Отель
Кто добавил: | AlkatraZ (02.04.2010 / 21:40) |
Рейтинг: | (0) |
Число прочтений: | 4212 |
Комментарии: | Комментарии закрыты |
Бесцельно походил по номеру. Прилег на неразобранную кровать, потянулся к пульту телевизора. Повертел в руках, отбросил. Рывком сел, обхватив ладонями лицо. В голове ещё гремела музыка клуба. Случайно ли было то прикосновение, просто пробиралась она к стойке и задела меня? Её взгляд... Есть между нами что-то, или всё это лишь моё воображение, подстёгнутое томлением тела? Молчит ли душа, или я просто не слышу её?
Минмин... Не могу понять ни себя, ни её. Всё, что я понимаю - поверхностно и просто. Она – девушка моего единственного друга тут. Она не моя женщина. Так нельзя.
Накинул ветровку, сунул в карман сигареты и вышел из номера в пустой, освещеный жидким белым светом коридор.
Она и Лас сейчас в номере...
На секунду задержался возле их двери.

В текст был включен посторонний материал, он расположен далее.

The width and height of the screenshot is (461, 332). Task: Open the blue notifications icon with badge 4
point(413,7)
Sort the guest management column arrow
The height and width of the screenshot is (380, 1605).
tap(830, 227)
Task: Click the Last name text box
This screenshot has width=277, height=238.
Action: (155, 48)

С трудом поборол желание приникнуть ухом, прислушаться, со смесью любопытства и гадливости, словно сосед по коммуналке.
Вышел во внутренний двор гостиницы. Лицо горело. Я вдохнул прохладный, почти уже ночной воздух, и огляделся. Трёхэтажное здание в виде буквы «П» выходило своей перекладиной, где были лобби, ресепшен и столовая, на притихшую к ночи дорогу, а ножками обоих корпусов почти упиралось в высокий лесистый холм. Над тёмной вершиной холма в лиловой густоте неба висела луна, полная и чуть прозрачная, как тонкий блин.
Почти все окна гостиницы были темны. Лишь на третьем этаже сквозь неплотно задернутые шторы пробивались полоски красного света, да на балконе тускло мерцал плафон и виднелись силуэты нескольких человек – щёлкала зажигалка и покачивались сигаретные огоньки. Служебная пристройка у подножия холма освещалась ярче – горели жёлтые шары на невысоком столбе. Из распахнутых настежь дверей лился неприятный резкий свет и раздавалось звяканье посуды.- горничные мыли в широкой раковине кувшины.

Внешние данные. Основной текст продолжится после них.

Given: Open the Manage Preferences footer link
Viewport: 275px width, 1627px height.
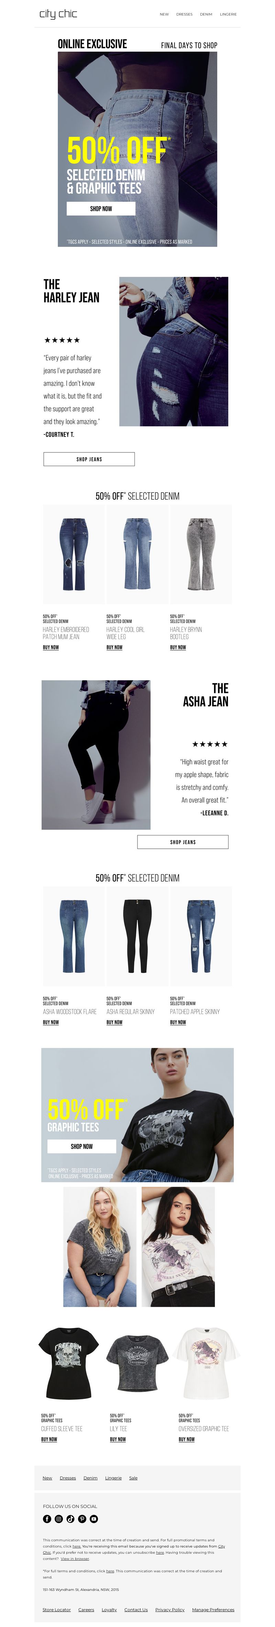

По выложенной неровными плитами дорожке я обогнул один из корпусов и очутился на берегу маленького пруда. Здесь было тихо. Едва заметно подрагивал чёрный глянец воды, извилистой тенью бежал над ним деревянный мостик, свисали к кромке нити еще голых ветвей ив.
Под одним из деревьев, у самой воды, я увидел широкие качели – скамейка на цепях.
Сел, спиной и ногами ощутив холод железного каркаса. Цепь слабо скрипнула.
Минмин... Почему она так зло смотрела на меня весь остаток вечера? Чем я провинился, что сделал не так? Или мне опять только кажется?
Луна набирала силу, плыла над холмом. По тихой стоячей воде, по сухой и пыльной земле, по кривым перилам мостика, по жесткой листве кустов и сонным стволам деревьев – повсюду стелилась дымка лунного света, тонкая и тоскливая.
Закурил и прислушался. По-прежнему было тихо. Едва слышно прокатился шорох от проехавшей за гостиницей машины. Где-то журчала вода – спокойно, грустно. Я вспомнил, как сидел у ручья в кипарисовой рощице кампуса, слушал всплески воды на камнях, вспоминал Ли Мэй и её смех. Была другая вода, другой город, был другим и я. Всё было иначе.
Веером тумана не разгонишь.
Ничего не вернуть.
Зачем я вернулся, что хотел найти? В сказку, как и в воду, нельзя войти дважды. Стоило ли бросать всё, чтобы понять?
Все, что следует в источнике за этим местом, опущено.